Holotype male: Total length 3.17; leg I femur 2.81; F1/CL ratio 2.49. Cephalothorax dark reddish-brown; legs tan-brown with darker annulations; abdomen mottled grey-brown and beige, with darker reddish-brown dorsal scute and sclerites (Fig. 27B). Carapace tall (CH/CL ratio 2.00); 1.13 long, 2.26 high, 1.06 wide; ‘neck’ 0.54 wide; bearing two pairs of rudimentary horns; highest point of pars cephalica (HPC) near posterior third of ‘head’ (ratio of HPC to post-ocular length 0.63), carapace gently sloping posterior to HPC; ‘head’ moderately elevated postero-dorsally (post-ocular ratio 0.32) (Fig. 9H). Chelicerae with long brush of accessory setae on anterior face of paturon (Fig. 27C). Abdomen 1.64 long, 1.10 wide; with three pairs of dorsal hump-like tubercles (HT 1–6); dorsal scute fused anteriorly to epigastric sclerites, extending posteriorly to first pair of hump-like tubercles; HT 3–6 each covered by separate dorsal sclerites. Fully expanded pedipalp (Figs 27D-E) with conductor hinged to, and obscured by, embolic haematodocha; tegular sclerite 1 (TS 1) rod-like, bluntly-pointed, visible in retro-ventral view; TS 2 spur-like, slightly longer than TS 1, largely obscured by TS 3; TS 2a sinuous, filiform, exposed distally; TS 3 exposed, plate-like, overlying TS 2, with curved, triangular apex directed toward proximal conductor.

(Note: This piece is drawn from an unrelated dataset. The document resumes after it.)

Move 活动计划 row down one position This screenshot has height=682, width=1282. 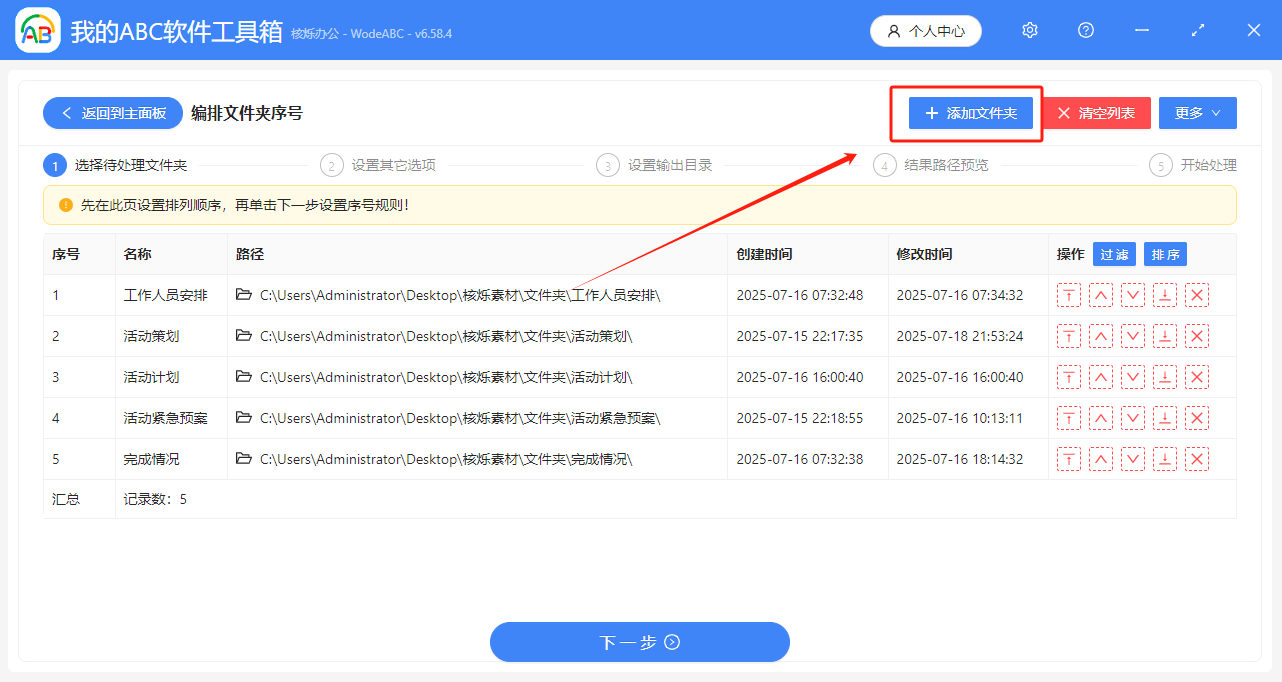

Allotype female: Total length 3.49; leg I femur 2.86; F1/CL ratio 2.28. Cephalothorax dark reddish-brown; legs tan-brown with darker annulations; abdomen mottled grey-brown and beige (Fig. 27A). Carapace tall (CH/CL ratio 2.04); 1.26 long, 2.56 high, 1.18 wide; ‘neck’ 0.64 wide; bearing two pairs of rudimentary horns; highest point of pars cephalica (HPC) near middle of ‘head’ (ratio of HPC to post-ocular length 0.60), carapace gently sloping posterior to HPC; ‘head’ moderately elevated dorsally (post-ocular ratio 0.33) (Fig. 7O). Chelicerae without accessory setae on anterior face of paturon. Abdomen 2.00 long, 1.41 wide; with three pairs of dorsal hump-like tubercles (HT 1–6). Internal genitalia with cluster of ≤ 12 variably shaped spermathecae on either side of gonopore, clusters meeting near midline of genital plate (Fig. 27F); innermost (anterior) spermathecae longest, sausage-shaped, curved antero-laterally; other spermathecae variably aciniform, straight, directed antero-laterally.

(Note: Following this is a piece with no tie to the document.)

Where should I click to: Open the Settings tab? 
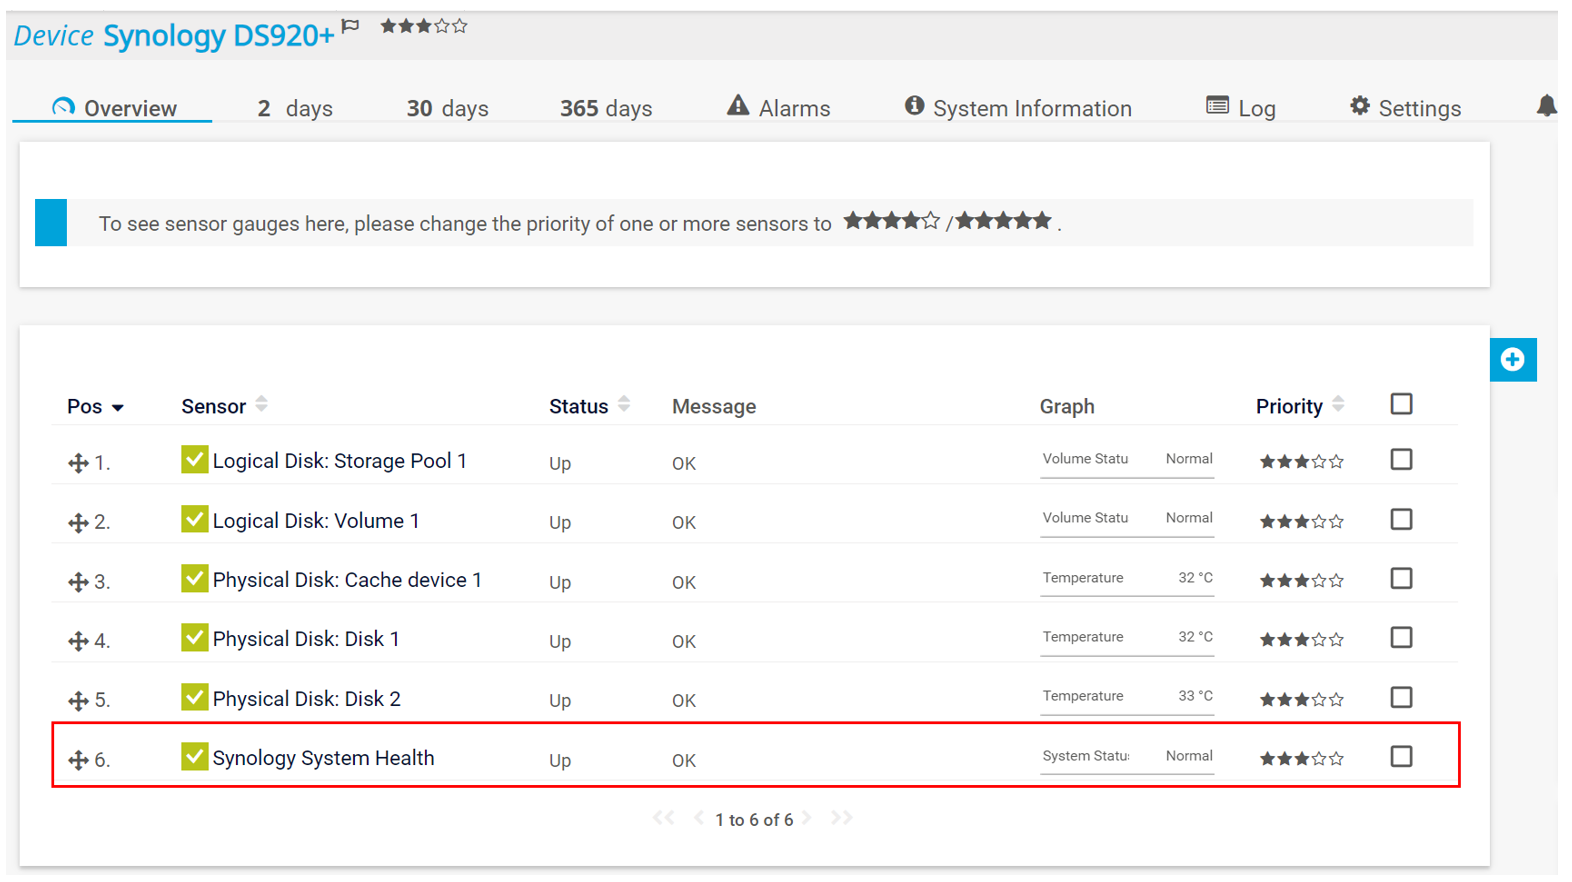(x=1405, y=108)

Variation: Females (n=2): total length 3.38–3.49; carapace length 1.26 (invariable); carapace height 2.56–2.62; CH/CL ratio 2.04–2.08.

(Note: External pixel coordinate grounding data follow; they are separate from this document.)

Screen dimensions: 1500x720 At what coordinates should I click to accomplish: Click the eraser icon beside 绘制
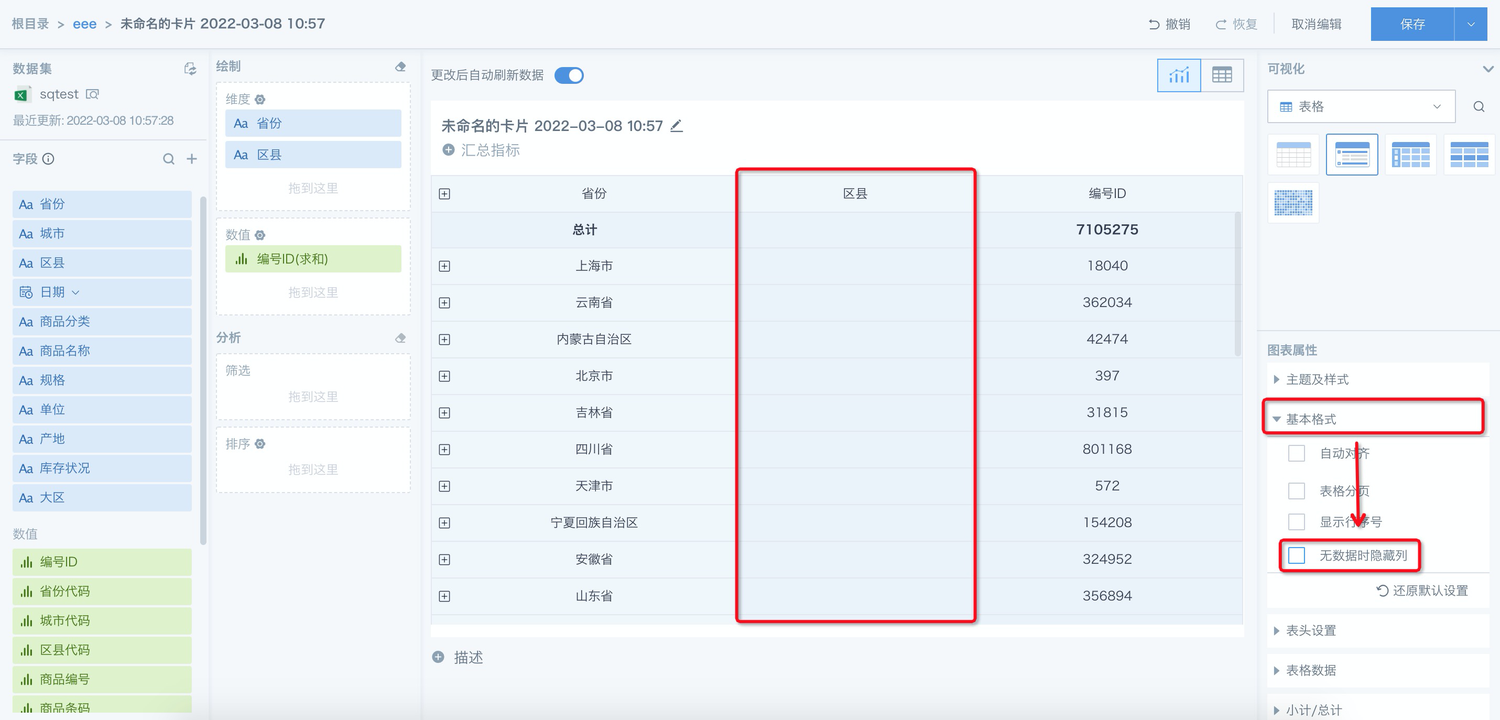[x=401, y=67]
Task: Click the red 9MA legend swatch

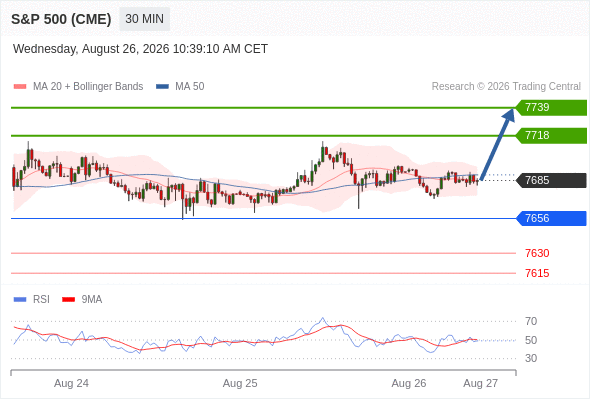Action: [68, 300]
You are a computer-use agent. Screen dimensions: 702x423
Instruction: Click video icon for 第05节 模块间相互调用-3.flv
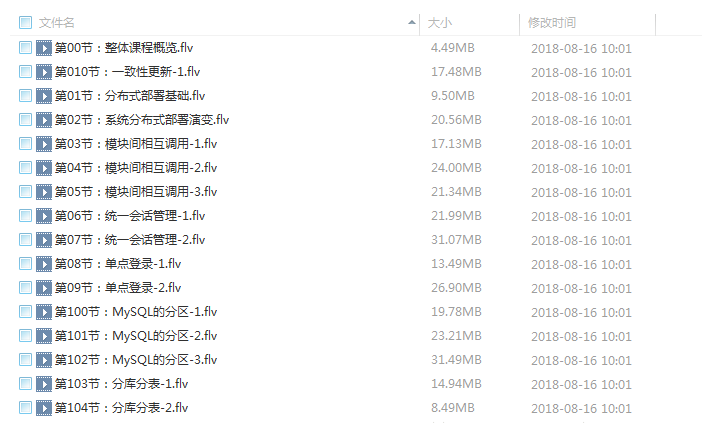coord(44,192)
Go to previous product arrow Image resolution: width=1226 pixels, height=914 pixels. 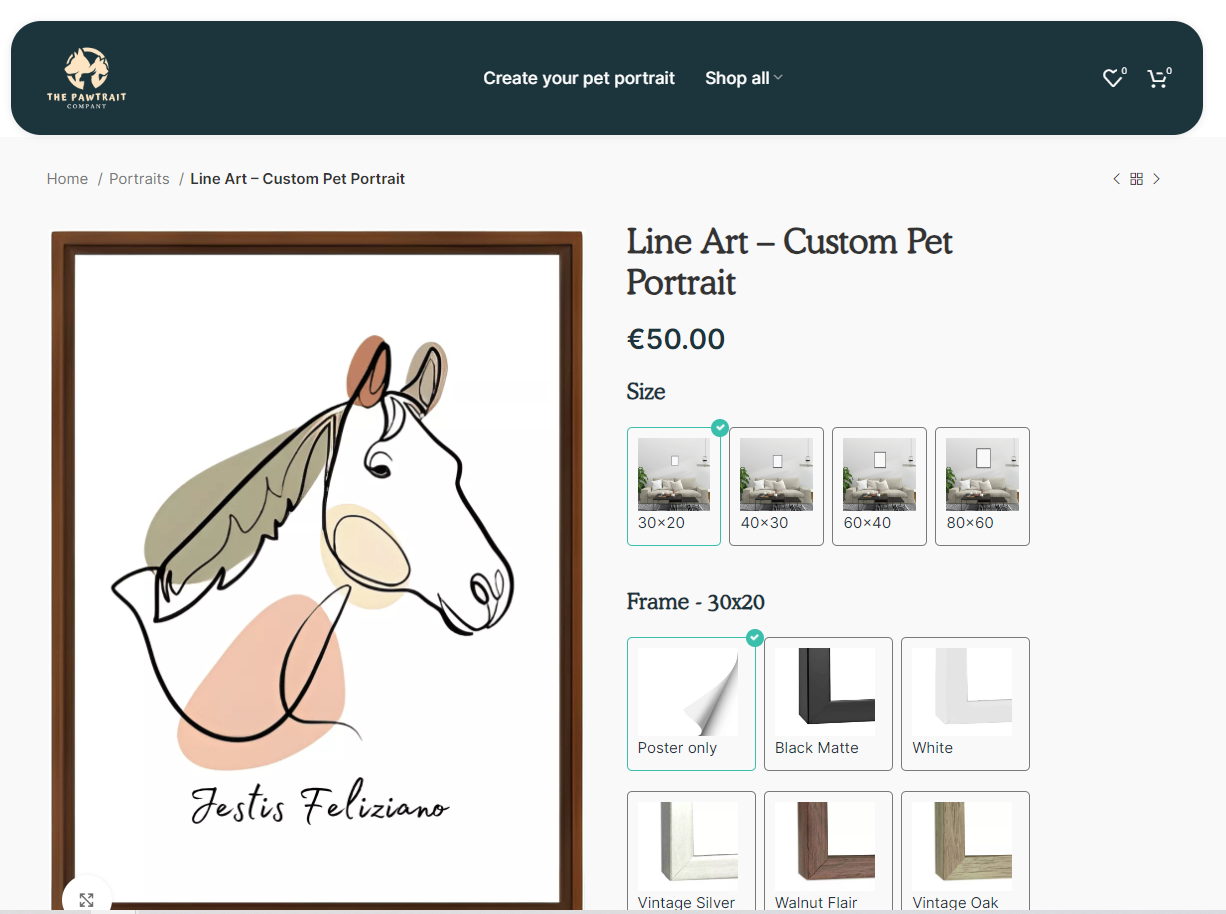click(1116, 179)
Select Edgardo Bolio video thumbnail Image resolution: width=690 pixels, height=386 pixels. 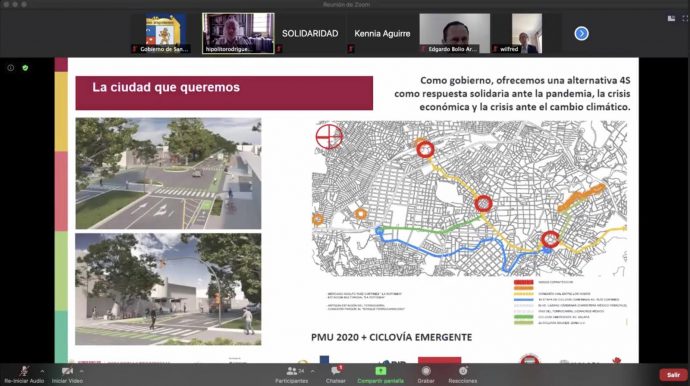(x=455, y=33)
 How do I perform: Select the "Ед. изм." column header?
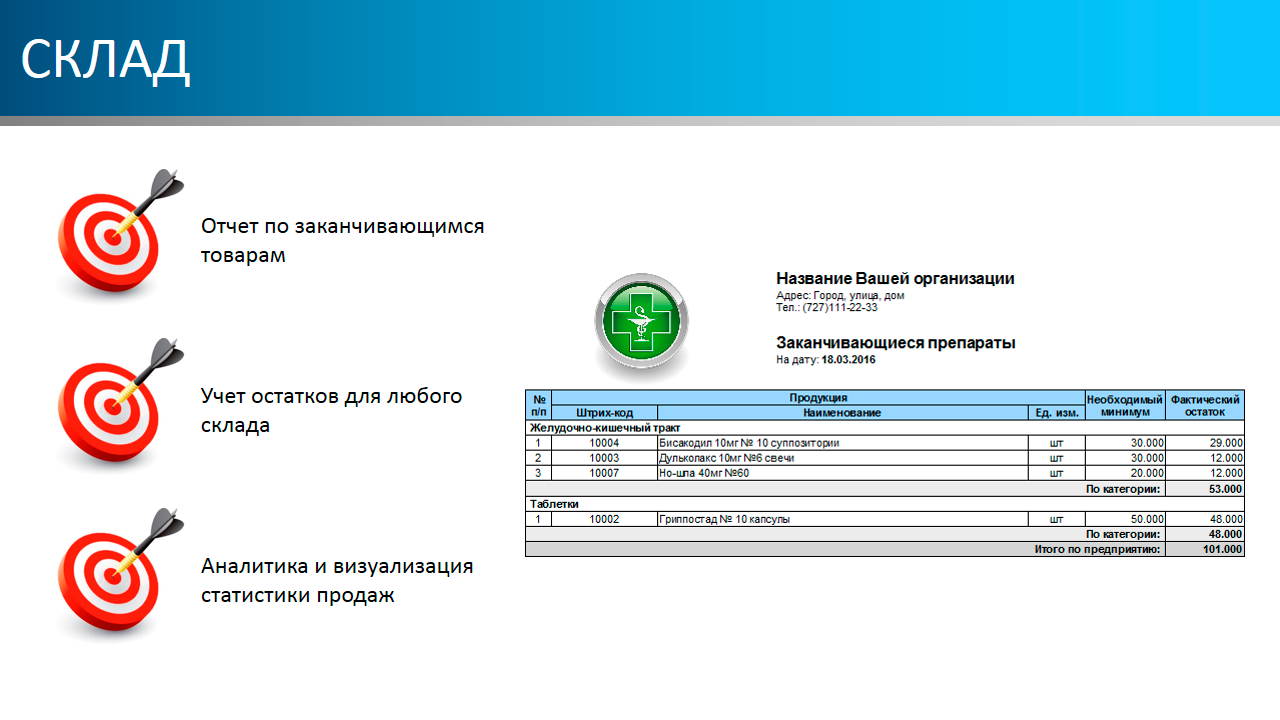[1056, 413]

Austrarchaea mcguiganae is known only from mesic closed forest habitats in the Monga National Park of southern New South Wales (Fig. 45). A female specimen from Deua National Park may also belong to this species based on proximity, and numerous juvenile specimens from the Badja State Forest possess divergent mtDNA sequences indicative of possible speciation (Fig. 3B).

This species appears to be a short-range endemic taxon (Harvey 2002b), which although potentially restricted in distribution, is abundant within the Monga National Park near Link Road (M. Rix, pers. obs.). It is not considered to be of conservation concern.